I wrote a simple test_ldap_bind.py script to test python ldap bind. You can put this script in the seafile docker container, modify the parameters and execute python3 test_ldap_bind.py:

import ldap


def ldap_bind(server_url, dn, password):
    bind_conn = ldap.initialize(server_url)
    bind_conn.set_option(ldap.OPT_REFERRALS, 0)
    bind_conn.protocol_version = ldap.VERSION3
    bind_conn.simple_bind_s(dn, password)
    return bind_conn


server_url = 'SERVER_URL'
dn = 'ADMIN_DN'
password = 'ADMIN_PASSWORD'

bind_conn = ldap_bind(server_url, dn, password)

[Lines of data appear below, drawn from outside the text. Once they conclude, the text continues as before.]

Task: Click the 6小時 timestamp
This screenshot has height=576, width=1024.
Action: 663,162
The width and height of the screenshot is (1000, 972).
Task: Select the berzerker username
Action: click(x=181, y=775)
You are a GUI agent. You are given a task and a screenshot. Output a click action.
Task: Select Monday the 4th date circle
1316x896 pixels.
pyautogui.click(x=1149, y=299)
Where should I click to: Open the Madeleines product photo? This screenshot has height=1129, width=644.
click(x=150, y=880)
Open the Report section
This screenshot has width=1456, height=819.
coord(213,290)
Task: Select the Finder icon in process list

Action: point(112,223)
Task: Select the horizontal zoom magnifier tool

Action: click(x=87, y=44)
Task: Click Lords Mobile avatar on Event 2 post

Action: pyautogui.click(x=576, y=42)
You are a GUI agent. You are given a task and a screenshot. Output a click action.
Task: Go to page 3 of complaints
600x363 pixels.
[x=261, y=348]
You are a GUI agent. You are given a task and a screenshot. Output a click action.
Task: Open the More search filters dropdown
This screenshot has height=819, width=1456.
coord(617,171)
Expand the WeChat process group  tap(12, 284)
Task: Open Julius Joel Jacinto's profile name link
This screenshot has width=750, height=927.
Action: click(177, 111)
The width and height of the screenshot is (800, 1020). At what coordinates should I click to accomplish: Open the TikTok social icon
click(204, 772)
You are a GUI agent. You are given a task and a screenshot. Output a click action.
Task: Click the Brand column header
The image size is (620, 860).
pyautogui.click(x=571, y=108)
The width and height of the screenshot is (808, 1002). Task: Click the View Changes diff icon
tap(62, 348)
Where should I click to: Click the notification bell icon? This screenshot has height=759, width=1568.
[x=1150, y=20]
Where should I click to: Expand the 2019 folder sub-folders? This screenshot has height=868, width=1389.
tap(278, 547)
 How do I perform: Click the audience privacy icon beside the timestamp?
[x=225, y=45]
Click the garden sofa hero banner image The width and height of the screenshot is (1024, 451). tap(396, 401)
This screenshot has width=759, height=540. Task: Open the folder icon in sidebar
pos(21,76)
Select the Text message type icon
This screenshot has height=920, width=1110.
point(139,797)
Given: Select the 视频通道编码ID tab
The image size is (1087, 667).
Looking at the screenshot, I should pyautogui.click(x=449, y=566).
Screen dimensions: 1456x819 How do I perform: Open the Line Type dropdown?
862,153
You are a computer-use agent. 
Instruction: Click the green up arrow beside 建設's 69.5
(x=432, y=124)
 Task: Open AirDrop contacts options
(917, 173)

This script refers to the code here: seahub/seahub/api2/endpoints/admin/users.py at master · haiwen/seahub · GitHub

The script runs smoothly. No feedback. I see a successful login in Wireshark and on the domain controller.

grafik

The thing is, a manual sync works. That’s why I don’t understand the whole thing.

I found the key point, the parameter LDAP_LOGIN_ATTR was wrongly configured as LOGIN_ATTR.

seafevents and seahub have different logics for reading parameters, so they behave differently. We will fix it in version 12.0.

It works. Many thanks for your help! That drove me bonkers!